Jacob finds himself in the position of challenging the evil in society in order to rescue a few people who are important either in his or in his family's life. He does not intend to take on all of society—or even a large part of it—but his personal convictions ultimately bind him to the struggle against the fascist "Hollowgast."
Jacob tends to romanticize the mysteries in Grandfather Abe's past; he imagines a "magical" explanation for all the fantastic, impossible things he hears about. As he comes to terms with the uniformed, marching "monsters" that actually populate the past, he recognizes the danger of indulging in that kind of romanticism. By facing and overcoming the limitations within himself, he therefore (partly) resolves his internal conflict.
The central conflict of this moving and also hugely enjoyable first time novel by Ransom Riggs is the conflict experienced by Jacob as he tries to come to terms with his life and the murder of his grandfather. As a result, he embarks on a journey, both physical and metaphorical, in which he is forced to learn certain facts about his grandfather's life and the world of which he is a part. This journey is in part a fantastical one, as he realises that the supernatural stories that his grandfather used to tell him were actually true, and he becomes the hero of the day as he is able to protect the "peculiar children" of the title because it is only he who can see the monsters that threaten them. However, above all, the conflict is one of understanding oneself and one's past. Note, for example, the following epiphany that Jacob experiences as he discovers the truth about his grandfather's past, and how the past impacts the present:
I thought about how my great-grandparents had starved to death. I thought about their wasted bodies being fed to incinerators because people they didn’t know hated them. I thought about how the children who lived in this house had been burned up and blown apart because a pilot who didn’t care pushed a button. I thought about how my grandfather’s family had been taken from him and how because of that my dad grew up feeling like he didn’t have a dad. And how I had acute stress and nightmares and was sitting alone in a falling down house and crying hot stupid tears all over my shirt. All because of a seventy year old hurt that had somehow been passed down to me like some poisonous heirloom.

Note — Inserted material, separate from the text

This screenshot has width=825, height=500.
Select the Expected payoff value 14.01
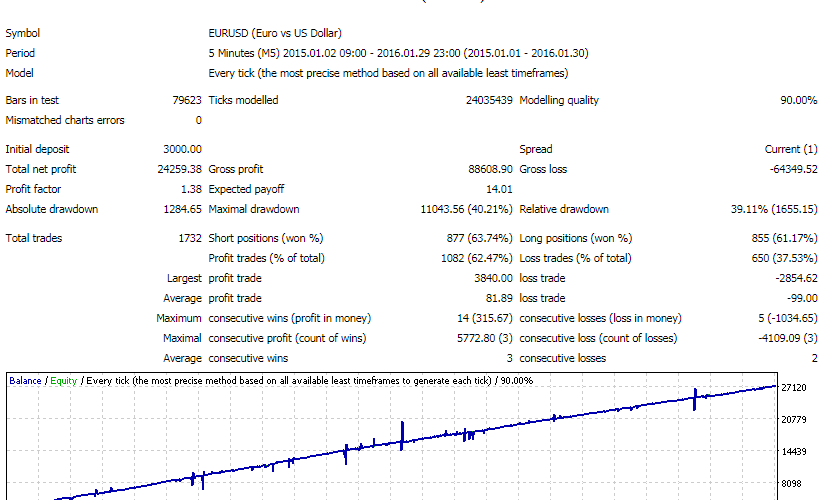pos(499,189)
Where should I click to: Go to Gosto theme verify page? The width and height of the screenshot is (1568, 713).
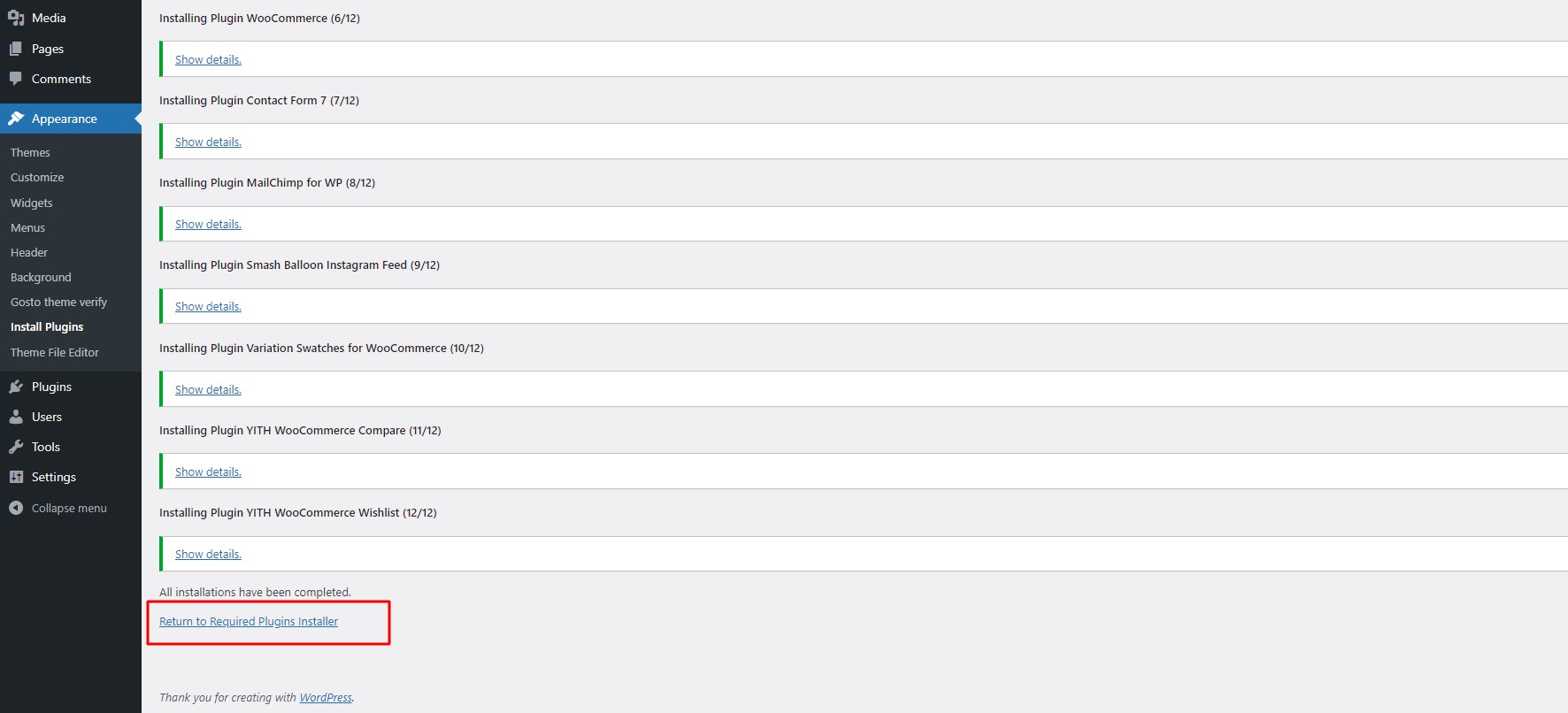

Note here how Jacob is able to see his own problems in the context of the problems experienced by his father and grandfather and great-grandparents. He is able to do this to such an extent that he imagines the "seventy year old hurt" being passed down through the generations like a "poisonous heirloom." However, it is true to say that through understanding one's self, it is possible to understand the world and to gain some measure of meaning in life, and this is certainly how the conflict of this novel is resolved, as Jacob assumes the mantle of hero of the extraordinary children he meets and understands himself at the same time.